** EXERCISE INSTRUCTIONS **
Beginning with the line where "The height and width of the screenshot is (508, 531)." appears, repeat every remaining line of the entries exactly, the last line included.

** DATA PROVIDED **
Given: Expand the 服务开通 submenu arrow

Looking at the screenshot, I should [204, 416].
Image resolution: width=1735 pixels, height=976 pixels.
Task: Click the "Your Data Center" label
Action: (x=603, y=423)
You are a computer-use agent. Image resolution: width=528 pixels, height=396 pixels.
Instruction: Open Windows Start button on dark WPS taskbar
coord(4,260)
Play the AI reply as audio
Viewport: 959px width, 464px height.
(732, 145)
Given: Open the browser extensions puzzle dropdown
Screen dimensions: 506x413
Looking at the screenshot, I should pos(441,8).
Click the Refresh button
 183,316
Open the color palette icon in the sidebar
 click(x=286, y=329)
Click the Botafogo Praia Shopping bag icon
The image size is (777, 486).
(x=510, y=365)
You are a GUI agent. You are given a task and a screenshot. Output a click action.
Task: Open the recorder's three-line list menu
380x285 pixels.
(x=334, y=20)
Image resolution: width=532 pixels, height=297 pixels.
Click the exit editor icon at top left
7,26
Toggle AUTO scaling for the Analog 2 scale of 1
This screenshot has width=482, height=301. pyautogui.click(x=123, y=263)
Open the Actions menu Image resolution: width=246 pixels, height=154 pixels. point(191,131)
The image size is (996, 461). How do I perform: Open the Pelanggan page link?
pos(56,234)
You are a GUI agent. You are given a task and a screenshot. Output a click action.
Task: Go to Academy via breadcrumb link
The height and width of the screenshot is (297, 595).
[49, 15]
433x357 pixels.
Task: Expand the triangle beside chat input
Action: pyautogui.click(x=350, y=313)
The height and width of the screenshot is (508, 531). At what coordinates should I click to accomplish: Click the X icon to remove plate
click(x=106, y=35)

** WRITTEN RESPONSE **
The height and width of the screenshot is (508, 531). At what coordinates should I click to accomplish: Click the X icon to remove plate
click(x=106, y=35)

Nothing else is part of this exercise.